AID18 v Minister for Immigration & Anor (No.2)
[2020] FCCA 3383
•10 December 2020
FEDERAL CIRCUIT COURT OF AUSTRALIA
AID18 v Minister for Immigration & Anor (No.2) [2020] FCCA 3383
File number(s): ADG 40 of 2018 Judgment of: JUDGE YOUNG Date of judgment: 10 December 2020 Catchwords: MIGRATION – Costs – where the applicant sought the matter be adjourned multiple times. Legislation: Migration Act 1958 (Cth) s 473GB
Federal Circuit Court Rules 2001 (Cth) sch 1 pt 3 div 1
Cases cited: AID18 v Minister for Home Affairs and Anor [2019] FCCA 3667 Number of paragraphs: 10 Date of last submission/s: 16 April 2020 Date of hearing: 13 March 2020 Place: Darwin Counsel for the Applicant: Mr Solomon-Bridge Solicitor for the Applicant: Victoria Immigration Lawyers Counsel for the Respondents: Mr McLiver Solicitor for the Respondents: Australian Government Solicitor ORDERS
ADG 40 of 2018 BETWEEN: AID18
Applicant
AND: MINISTER FOR IMMIGRATION, CITIZENSHIP, MIGRANT SERVICES AND MULTICULTURAL AFFAIRS
First Respondent
IMMIGRATION ASSESSMENT AUTHORITY
Second Respondent
ORDER MADE BY:
JUDGE YOUNG
DATE OF ORDER:
10 DECEMBER 2020
THE COURT ORDERS THAT:
1.The costs of the first respondent be paid by the applicant, such costs to be taxed pursuant to Part 40 of the Federal Court Rules 2011 in the absence of agreement.
REASONS FOR JUDGMENT
JUDGE YOUNG
On 2 April 2020 I made an order dismissing the applicant’s application for judicial review of a decision of the Immigration Assessment Authority (“the IAA”) to refuse a protection visa to the applicant. I also made an order that unless the parties sought some other order and made submissions within 14 days I would make a costs order in the sum of $7,206 in conformity with the schedule set out in the Federal Circuit Court Rules.
The Minister filed a submission within that time seeking an order that his costs be taxed unless agreed. The applicant filed submissions opposing that course.
The fact that the Minister had sought another order was overlooked and has led to the present delay in finalising the matter. I apologise to the parties for the oversight.
Both parties accepted that in an appropriate case the court may make the order sought by the Minister. In my view, this is such a case.

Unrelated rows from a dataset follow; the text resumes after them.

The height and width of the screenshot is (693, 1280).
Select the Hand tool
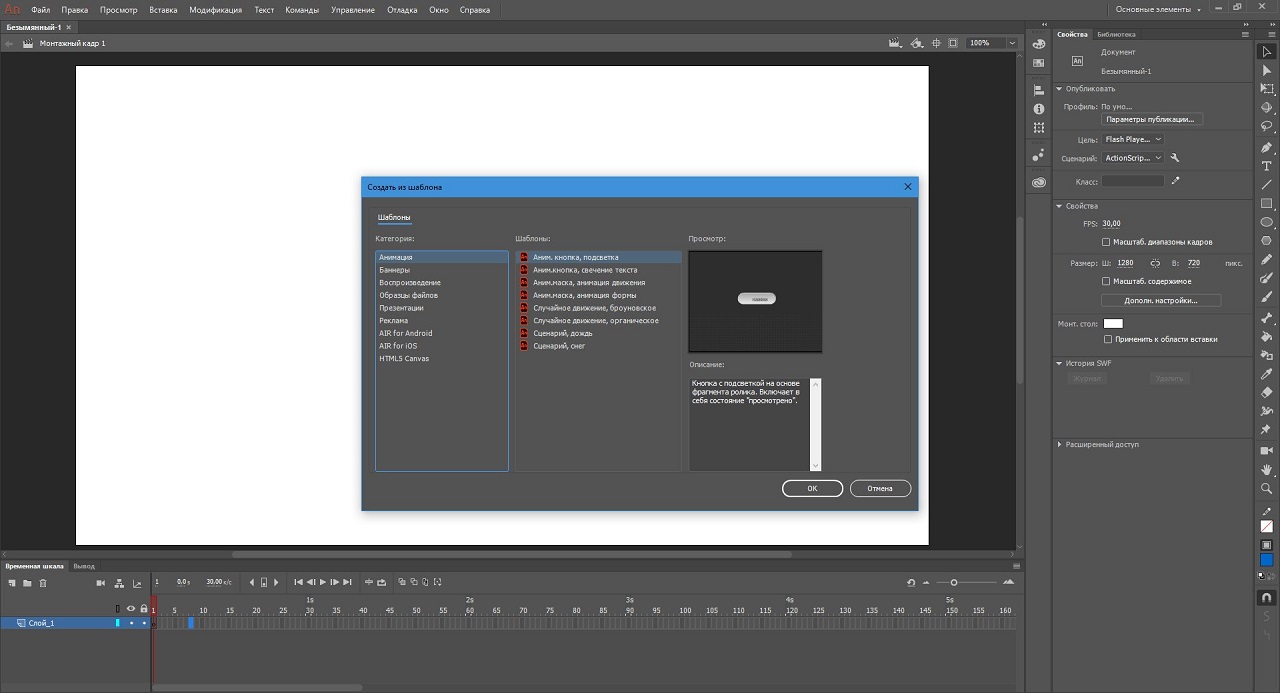tap(1266, 469)
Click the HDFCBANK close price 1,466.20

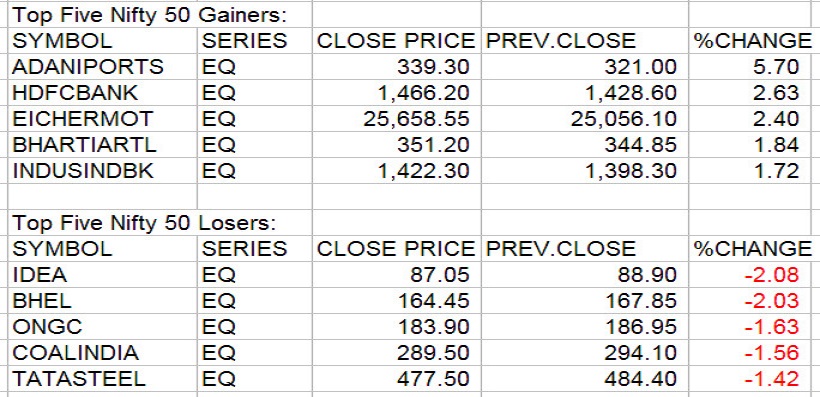click(x=424, y=93)
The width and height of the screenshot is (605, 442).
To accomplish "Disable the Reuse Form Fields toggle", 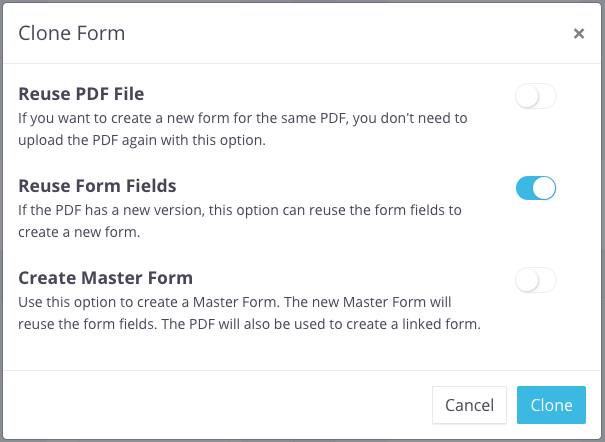I will [x=536, y=188].
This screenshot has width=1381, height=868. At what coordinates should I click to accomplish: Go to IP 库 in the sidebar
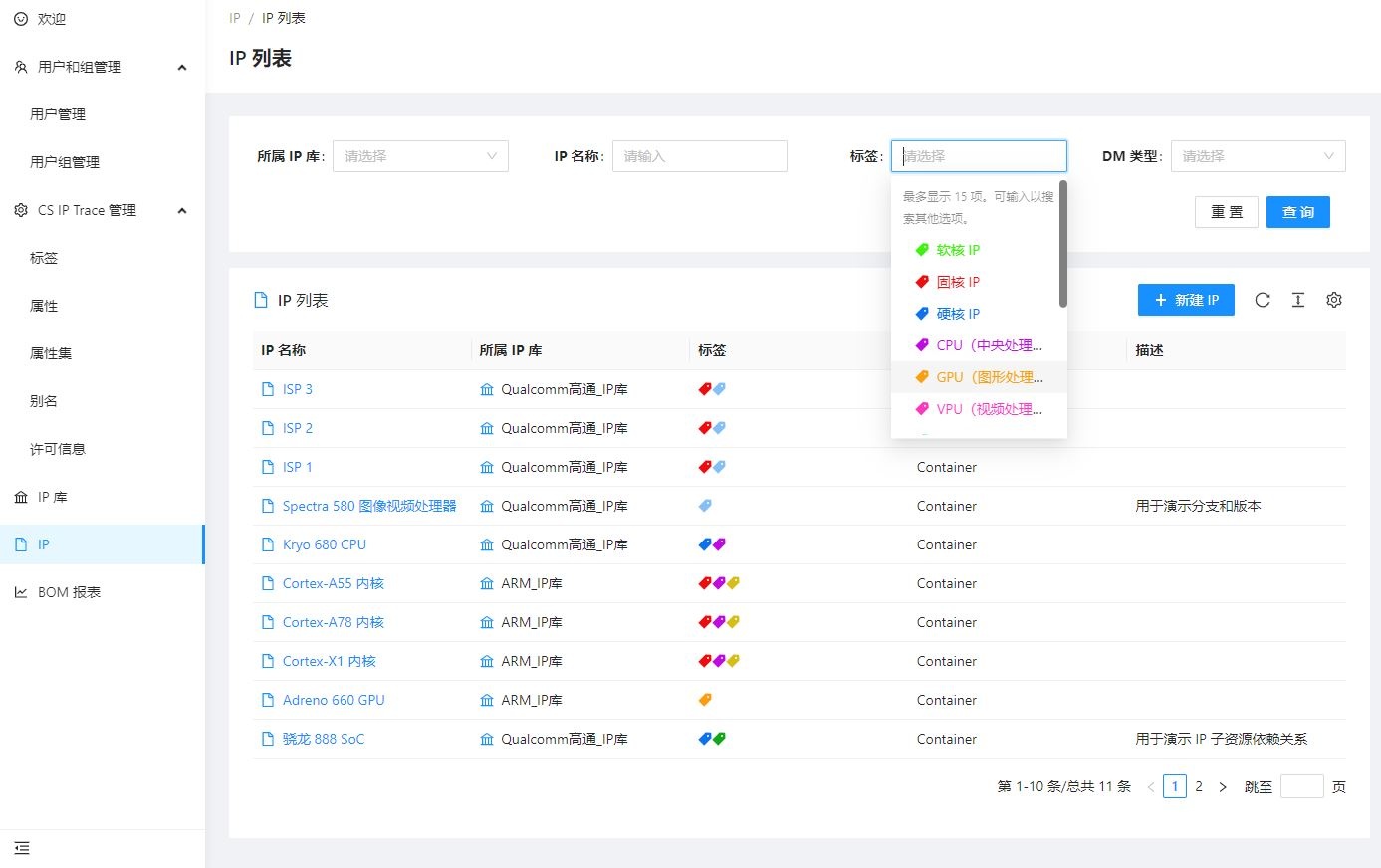52,497
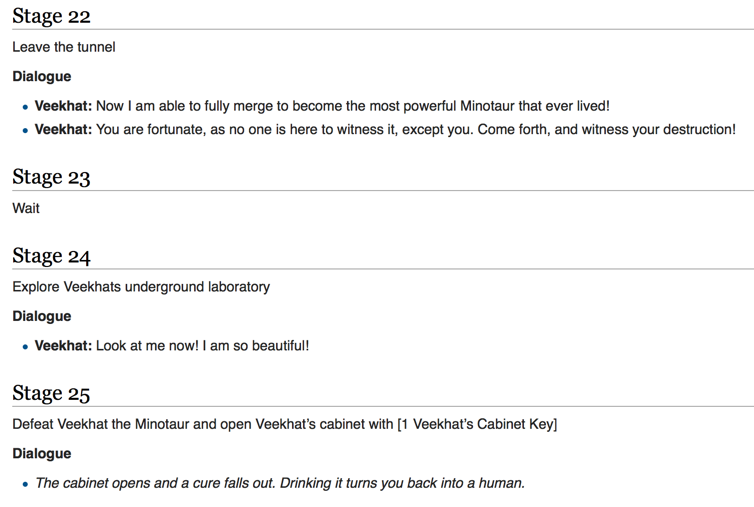Click the 'Leave the tunnel' objective text
Image resolution: width=754 pixels, height=507 pixels.
64,47
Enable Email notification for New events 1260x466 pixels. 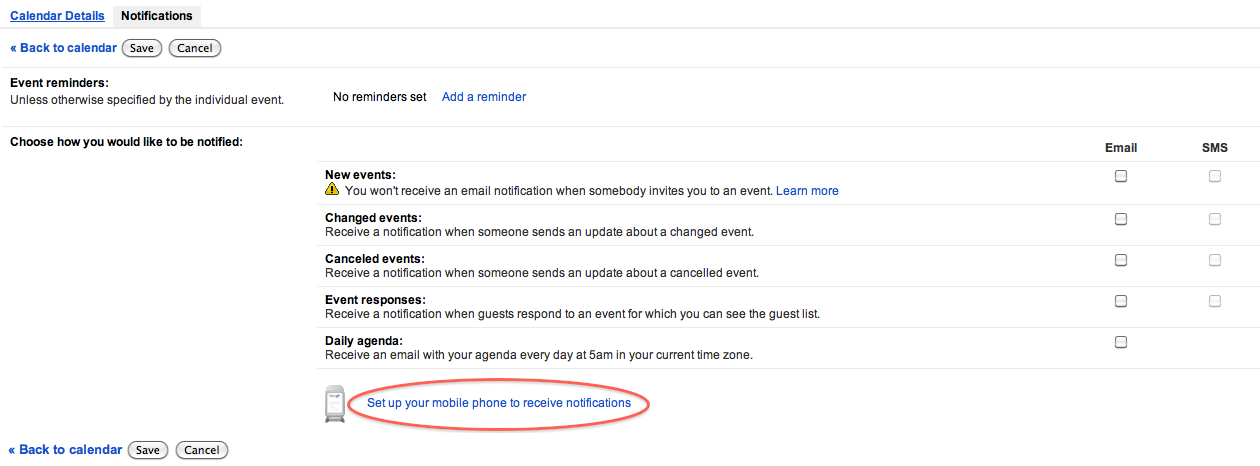click(1121, 176)
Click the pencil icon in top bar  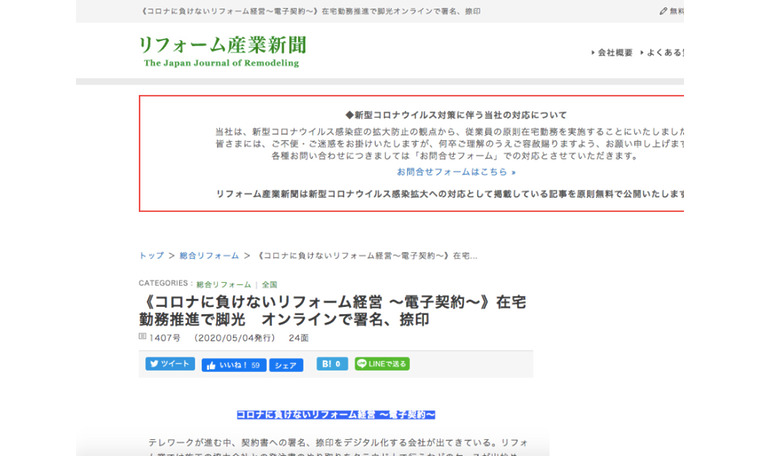click(x=663, y=11)
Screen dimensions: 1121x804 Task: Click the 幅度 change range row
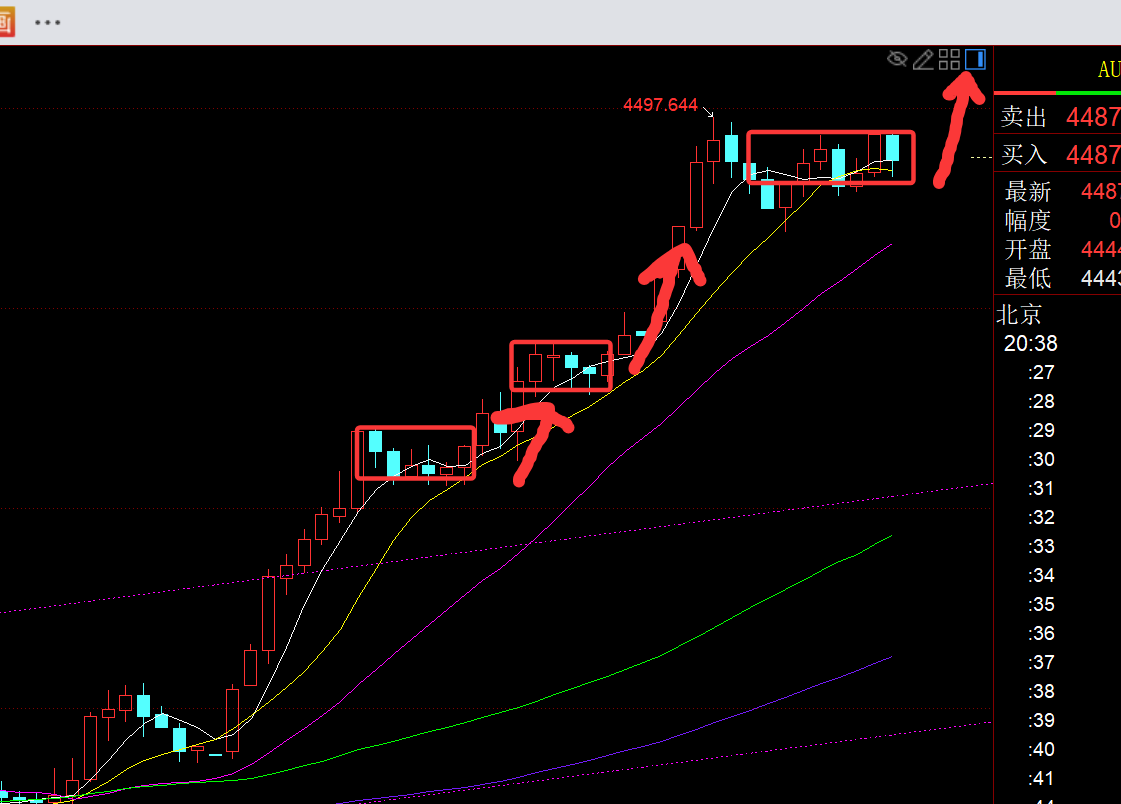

The particular matter that took the matter out of the run-of-the-mill was that the Minister disclosed that a section 473GB certificate had been issued. The applicant alleged that the IAA committed jurisdictional error by unreasonably deciding not to disclose the material that was subject to the certificate. The IAA in fact disclosed, in summary terms, the information on which it relied: information from a person who was said to be the applicant’s brother which was inconsistent with the applicant’s claims.
The matter was adjourned a number of times, initially to enable the applicant to obtain legal representation and later, once he had obtained legal representation, to permit the applicant to contest the Minister’s claim of public interest immunity with a view to establishing, having regard to the nature of the material, that it was unreasonable not to disclose it.
The applicant sought discovery, served a notice to produce and the Minister’s claim of public interest immunity over much of the material was subject to a contested hearing. The Minister relied on affidavits from senior departmental officers. The parties were appropriately represented by counsel. The result of that hearing is set out in AID18 v Minister for Home Affairs [2019] FCCA 3667. The Minister was substantially successful.
The course of the proceedings was out of the ordinary. The matter was adjourned part-heard on 21 January 2019, further adjourned on 1 March 2019 to permit the applicant to obtain legal representation, an amended application with a new ground of review was filed in April 2019, the matter was again adjourned to 26 November 2019 to hear argument about the public interest immunity claim and final submissions were heard on 13 March 2020. The Minister says that he has incurred counsel’s fees in the sum of $14,000. That figure is not obviously unreasonable having regard to the protracted nature of the matter. The Minister says that, in all the circumstances, the scale amount is inadequate.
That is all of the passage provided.